*TEXT SECTION*
How quickly things change. For many in the U.S., the new “normal” is staying away from community contact, including congregating at places of work. Companies around the globe have pushed out mandatory work-from-home policies. Fortunately, for many of these companies, working from home has been an available option for a while, and employees are most likely well-versed in the “how.”
But what about the rest of us? For many companies, sending their workforce home represents an abrupt logistical and culture shift. And, with all the simultaneous disruptions happening in homes now, including school closings and cancellation of activities, efficient planning and execution will be a must if your employees are to remain productive. The good news is that we’ve come a long way in that time with videoconferencing and secure cloud networks being the norm and not the exception. Here at Grapevine, we have been working virtually (partial or fully remote) for over ten years. Here’s some advice we can offer based on what we’ve learned – the positive, the negative, and the downright ugly. We hope it might save you a few bumps along the way.

*WORK REQUEST 1*
Shorten the paragraph of the working-from-home text that begins "But what about the rest of us?" into a brief list that keeps its main facts.
*WORK REQUEST 2*
According to the working-from-home text, how long has Grapevine been working virtually?
*WORK REQUEST 3*
Continue the text on working from home from its last sentence.
The items have nothing to do with the text on working from home.

*LISTED ENTRIES*
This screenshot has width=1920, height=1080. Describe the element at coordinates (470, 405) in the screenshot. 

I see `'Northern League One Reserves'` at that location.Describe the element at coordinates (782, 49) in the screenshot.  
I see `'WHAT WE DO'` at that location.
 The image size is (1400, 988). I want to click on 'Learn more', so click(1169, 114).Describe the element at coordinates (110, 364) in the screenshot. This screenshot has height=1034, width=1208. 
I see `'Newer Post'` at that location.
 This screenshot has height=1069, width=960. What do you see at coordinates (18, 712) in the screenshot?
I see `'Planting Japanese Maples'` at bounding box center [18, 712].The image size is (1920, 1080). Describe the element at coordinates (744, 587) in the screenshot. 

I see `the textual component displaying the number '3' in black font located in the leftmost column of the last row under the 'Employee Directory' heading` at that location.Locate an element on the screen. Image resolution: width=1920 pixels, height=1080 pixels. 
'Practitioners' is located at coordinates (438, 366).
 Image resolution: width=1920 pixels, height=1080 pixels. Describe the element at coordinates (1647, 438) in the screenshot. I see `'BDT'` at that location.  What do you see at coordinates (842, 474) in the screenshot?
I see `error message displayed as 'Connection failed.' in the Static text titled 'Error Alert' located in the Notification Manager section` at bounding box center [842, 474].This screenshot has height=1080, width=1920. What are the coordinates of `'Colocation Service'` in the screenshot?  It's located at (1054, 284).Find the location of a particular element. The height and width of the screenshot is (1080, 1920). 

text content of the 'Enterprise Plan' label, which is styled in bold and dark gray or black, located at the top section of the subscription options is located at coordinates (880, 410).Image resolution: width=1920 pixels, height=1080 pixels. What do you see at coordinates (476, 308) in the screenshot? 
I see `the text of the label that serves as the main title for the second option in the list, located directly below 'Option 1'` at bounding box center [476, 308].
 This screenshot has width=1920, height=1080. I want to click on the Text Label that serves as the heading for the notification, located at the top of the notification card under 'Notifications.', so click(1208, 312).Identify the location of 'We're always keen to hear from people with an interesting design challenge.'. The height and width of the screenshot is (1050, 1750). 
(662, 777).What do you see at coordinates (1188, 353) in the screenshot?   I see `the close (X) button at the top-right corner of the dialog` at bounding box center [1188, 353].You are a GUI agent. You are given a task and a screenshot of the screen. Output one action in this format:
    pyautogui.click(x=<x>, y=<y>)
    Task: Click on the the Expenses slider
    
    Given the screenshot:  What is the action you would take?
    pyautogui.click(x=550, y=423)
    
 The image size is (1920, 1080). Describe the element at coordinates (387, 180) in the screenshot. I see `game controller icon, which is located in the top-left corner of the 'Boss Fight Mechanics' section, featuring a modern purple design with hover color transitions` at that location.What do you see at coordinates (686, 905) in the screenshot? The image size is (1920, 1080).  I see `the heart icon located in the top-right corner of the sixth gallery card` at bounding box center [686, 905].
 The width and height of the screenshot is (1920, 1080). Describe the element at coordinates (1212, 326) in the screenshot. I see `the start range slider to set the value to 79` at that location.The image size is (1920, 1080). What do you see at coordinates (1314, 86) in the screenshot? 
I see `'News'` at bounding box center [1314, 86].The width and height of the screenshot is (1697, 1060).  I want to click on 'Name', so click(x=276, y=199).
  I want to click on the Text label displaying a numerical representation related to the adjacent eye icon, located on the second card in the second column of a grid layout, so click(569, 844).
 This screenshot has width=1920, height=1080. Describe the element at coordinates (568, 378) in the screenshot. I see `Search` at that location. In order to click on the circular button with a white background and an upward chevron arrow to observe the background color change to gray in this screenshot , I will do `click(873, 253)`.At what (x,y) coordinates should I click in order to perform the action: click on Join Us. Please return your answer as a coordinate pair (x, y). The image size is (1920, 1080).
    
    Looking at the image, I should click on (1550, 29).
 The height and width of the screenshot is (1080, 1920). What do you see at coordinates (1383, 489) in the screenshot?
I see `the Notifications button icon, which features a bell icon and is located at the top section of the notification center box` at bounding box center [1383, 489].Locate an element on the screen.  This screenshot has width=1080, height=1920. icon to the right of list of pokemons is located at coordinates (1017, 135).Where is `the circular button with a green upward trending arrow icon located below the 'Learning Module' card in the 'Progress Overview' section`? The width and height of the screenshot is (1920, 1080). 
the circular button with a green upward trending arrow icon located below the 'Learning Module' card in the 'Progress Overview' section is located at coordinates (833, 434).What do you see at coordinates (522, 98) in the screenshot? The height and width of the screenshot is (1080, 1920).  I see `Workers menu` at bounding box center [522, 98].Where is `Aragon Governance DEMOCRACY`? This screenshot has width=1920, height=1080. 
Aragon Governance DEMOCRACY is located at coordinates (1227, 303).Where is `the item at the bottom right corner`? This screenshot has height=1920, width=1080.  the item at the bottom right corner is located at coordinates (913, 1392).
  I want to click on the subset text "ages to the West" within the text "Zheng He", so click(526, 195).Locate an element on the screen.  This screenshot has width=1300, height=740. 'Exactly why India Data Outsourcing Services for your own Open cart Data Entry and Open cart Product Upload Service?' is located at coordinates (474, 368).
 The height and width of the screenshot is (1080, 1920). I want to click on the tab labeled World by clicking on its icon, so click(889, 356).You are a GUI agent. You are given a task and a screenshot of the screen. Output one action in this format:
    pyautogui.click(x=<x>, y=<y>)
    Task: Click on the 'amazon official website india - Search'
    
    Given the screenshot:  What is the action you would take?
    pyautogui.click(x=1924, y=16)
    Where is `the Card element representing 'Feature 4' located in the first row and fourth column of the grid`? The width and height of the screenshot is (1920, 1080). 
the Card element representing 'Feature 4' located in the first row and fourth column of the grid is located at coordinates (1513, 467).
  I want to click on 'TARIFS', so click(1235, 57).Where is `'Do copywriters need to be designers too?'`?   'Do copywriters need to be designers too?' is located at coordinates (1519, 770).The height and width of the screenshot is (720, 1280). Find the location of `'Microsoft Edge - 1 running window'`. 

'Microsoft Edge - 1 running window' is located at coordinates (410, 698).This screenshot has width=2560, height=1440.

*ANSWER BOX 1*
- For many companies, sending staff home is an abrupt logistical and cultural shift.
- With school closings and canceled activities disrupting homes, efficient planning and execution are needed to keep employees productive.
- Videoconferencing and secure cloud networks are now the norm, not the exception.
- Grapevine has worked virtually, partly or fully remote, for over ten years.
- It offers advice from that experience, covering the positive, the negative, and the downright ugly, to help others avoid a few bumps.

*ANSWER BOX 2*
For over ten years.

*ANSWER BOX 3*
First, before you begin, take a little time to assess your current capabilities against need.This is not the time to reinvent the wheel. Do a high-level overview. What will your workers need to work from home? (At a minimum, this might be a computer, high-speed internet, and access to email and files.) Talk with your IT support person or company. Chances are your workers already have a dedicated work laptop and the needed internet speed and will be able to access your work system using VPN. If they can’t take their computer home, they should be able to connect using a personal computer by enabling remote desktop on their work computer. Depending on your email server (most businesses use Outlook or Google), you’ll also be able to configure remote access. Again, your IT professional can help you navigate the larger picture.
- You’ll want to set guidelines and expectations around the workday in writing. This should include expected availability during the day and being present for specified meeting times.
- Help your employees assess their own at-home capabilities. What internet speed should they have? What should their workspace look like? (We recommend setting up a space or room away from the central activity areas of the home that can serve as being “at work” as opposed to being “at home.”)
- If you have a highly collaborative work environment, build in time for interaction. At some companies, teams set up a virtual “coffee time” – a dedicated time for people to video chat and catch up on their day.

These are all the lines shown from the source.